[Records of locating words and elements]
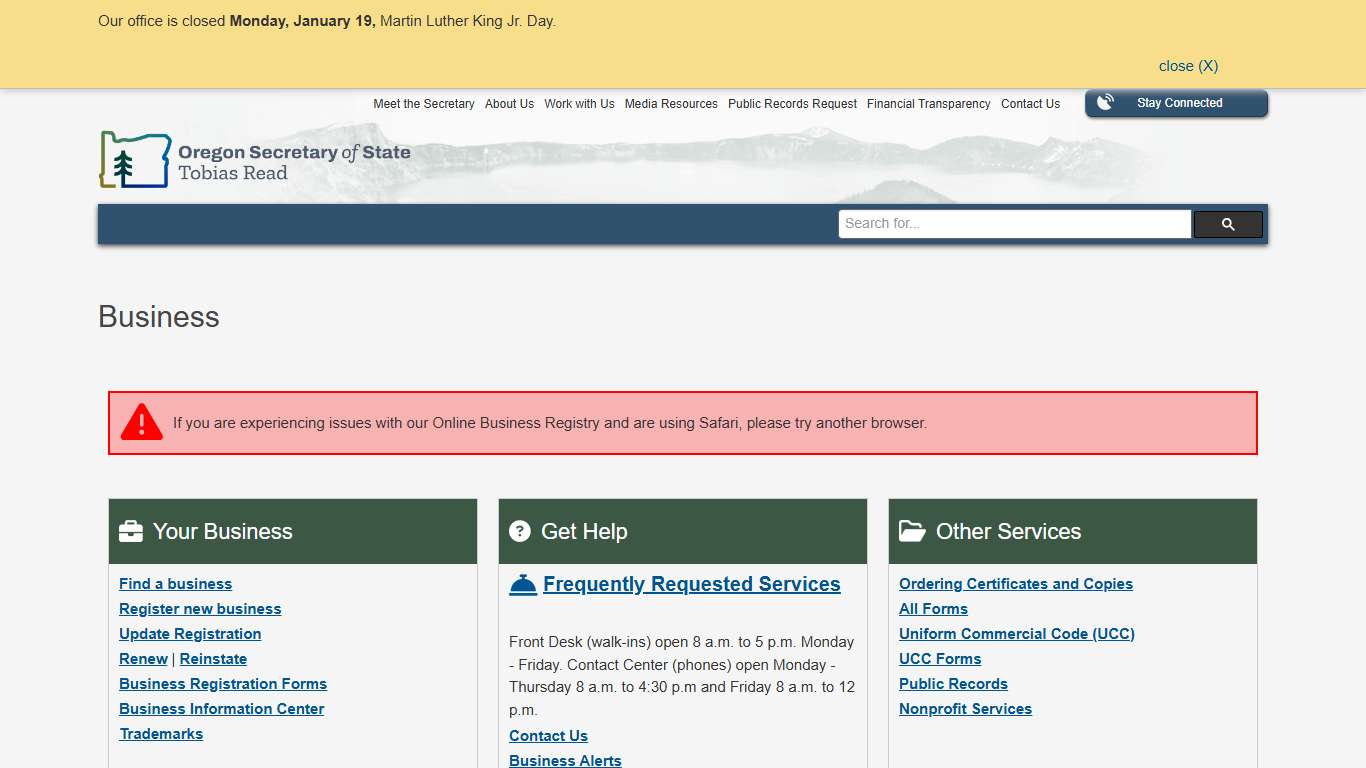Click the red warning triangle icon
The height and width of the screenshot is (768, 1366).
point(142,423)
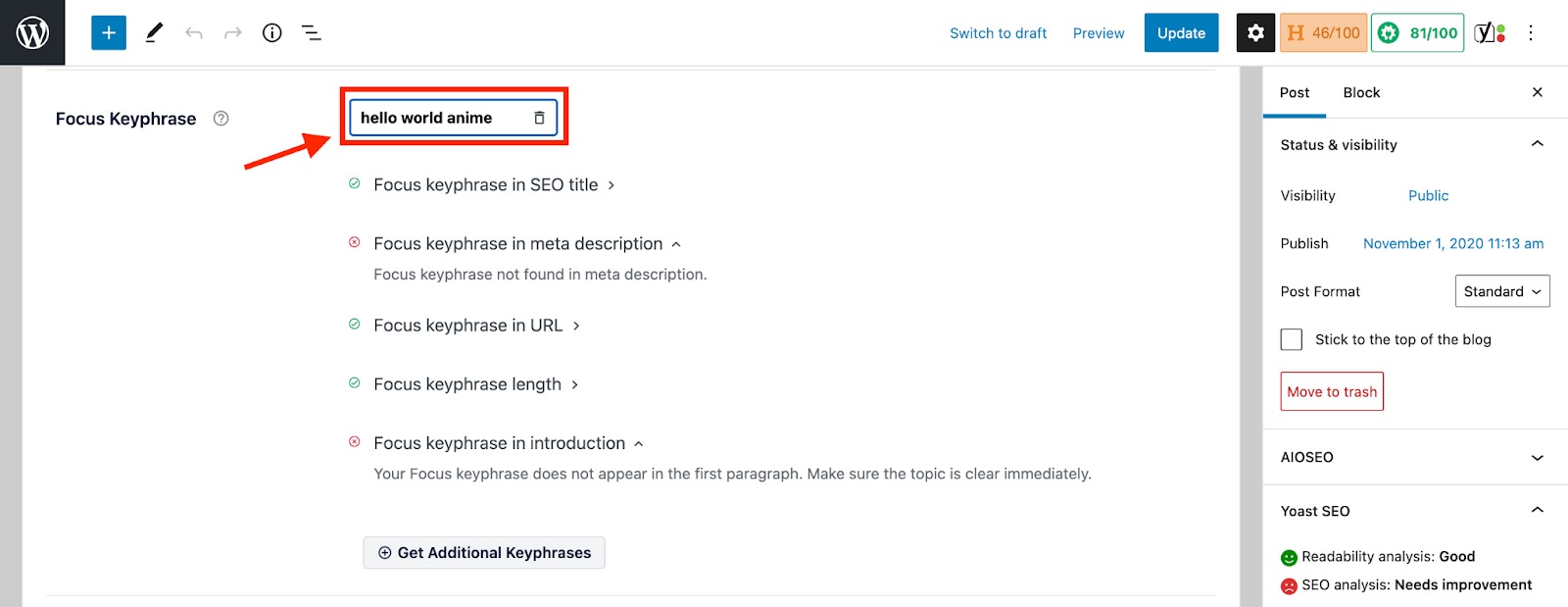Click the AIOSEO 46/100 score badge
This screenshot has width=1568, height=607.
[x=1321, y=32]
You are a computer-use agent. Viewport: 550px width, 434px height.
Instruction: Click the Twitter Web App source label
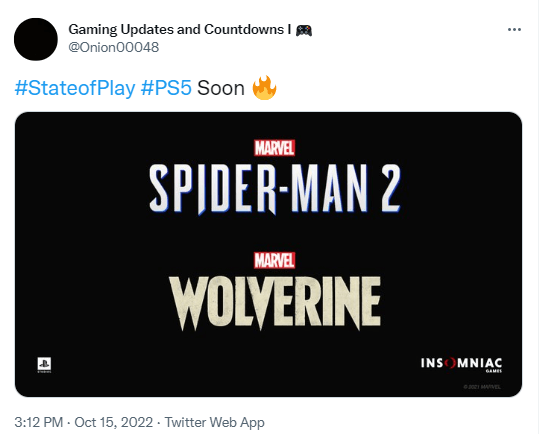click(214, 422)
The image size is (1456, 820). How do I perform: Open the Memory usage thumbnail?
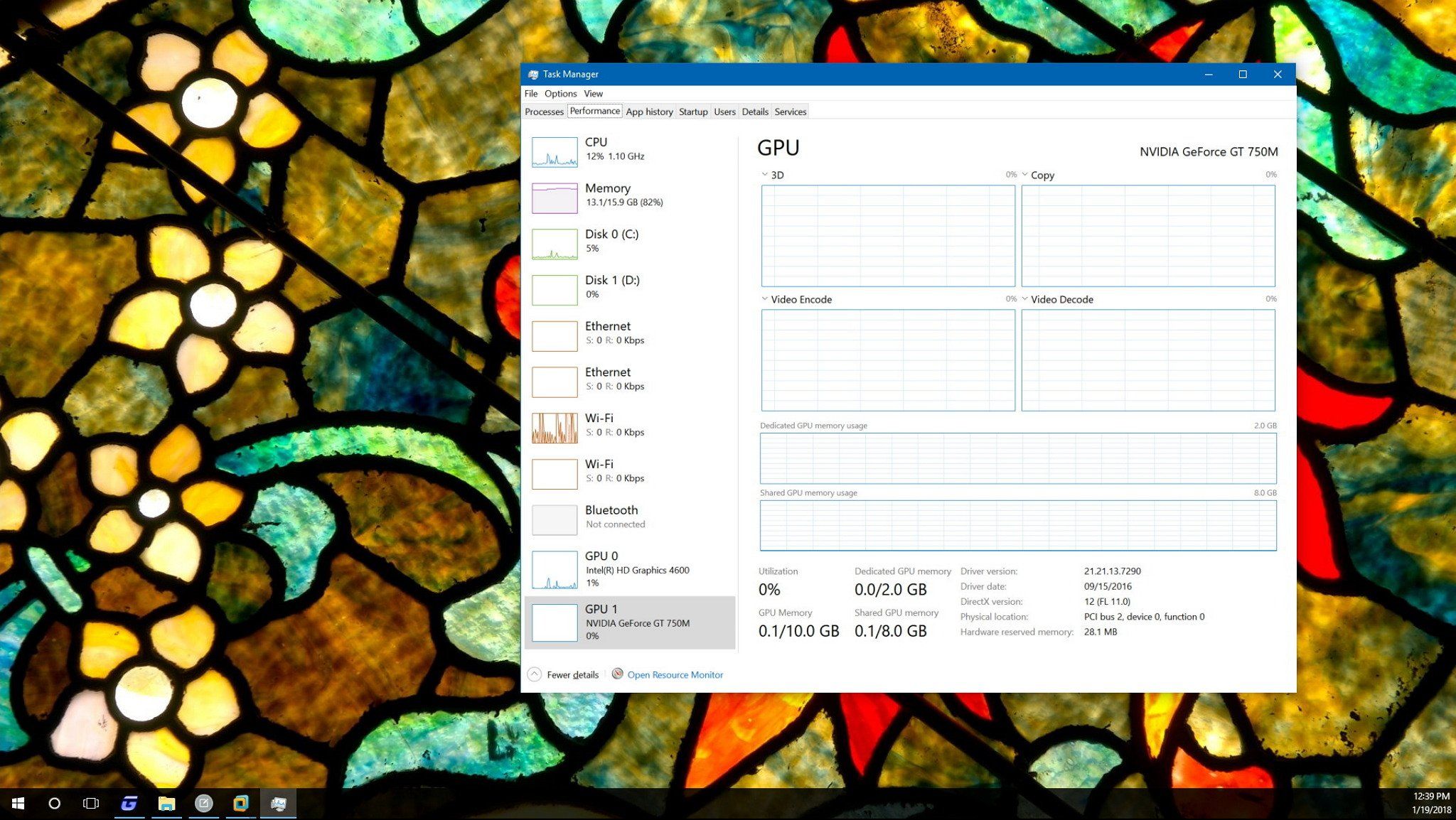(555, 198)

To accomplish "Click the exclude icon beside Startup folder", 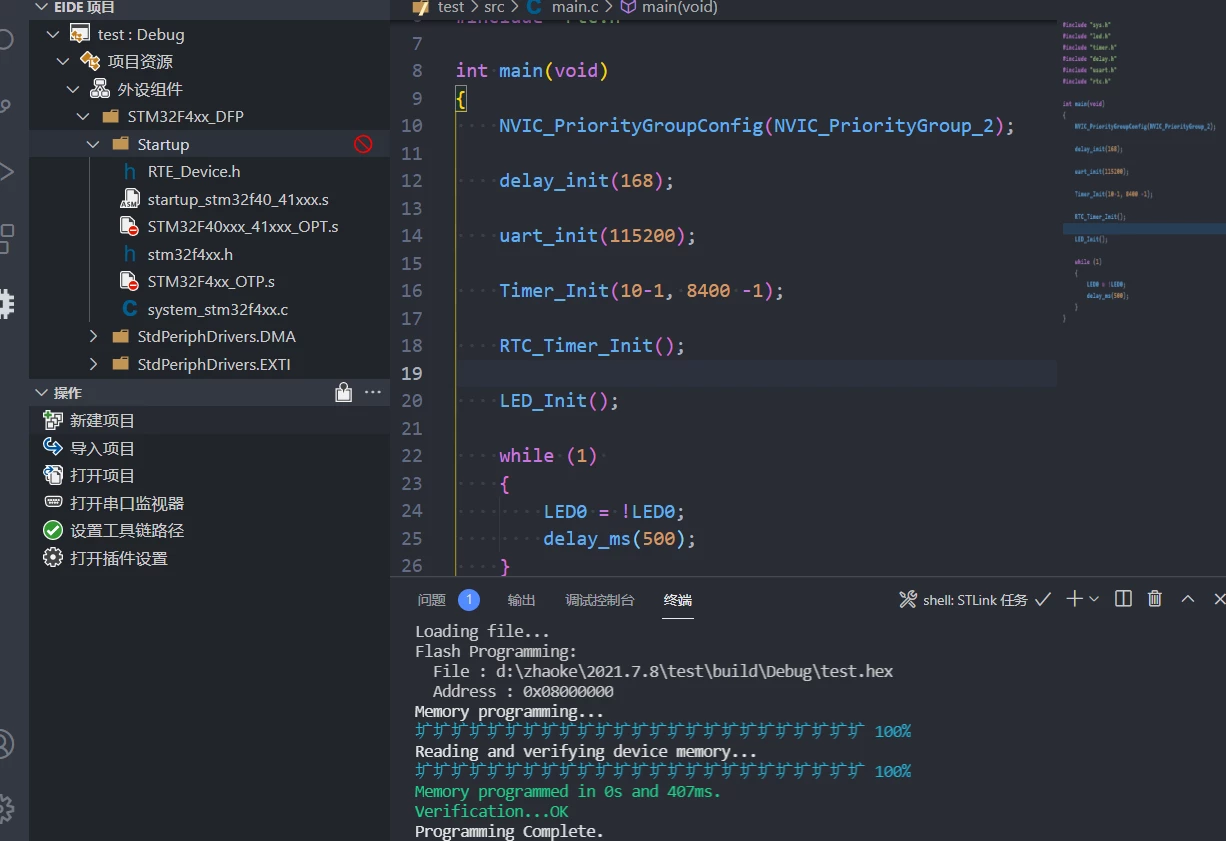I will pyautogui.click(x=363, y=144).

▶ **TASK OBJECTIVE**
From the records above, extract every line that contains the string "height" and copy each one in full.

▶ **COMPLETE RESPONSE**
The height and width of the screenshot is (768, 1366).
This screenshot has width=1568, height=607.
You are a computer-use agent. Viewport: 550px width, 434px height.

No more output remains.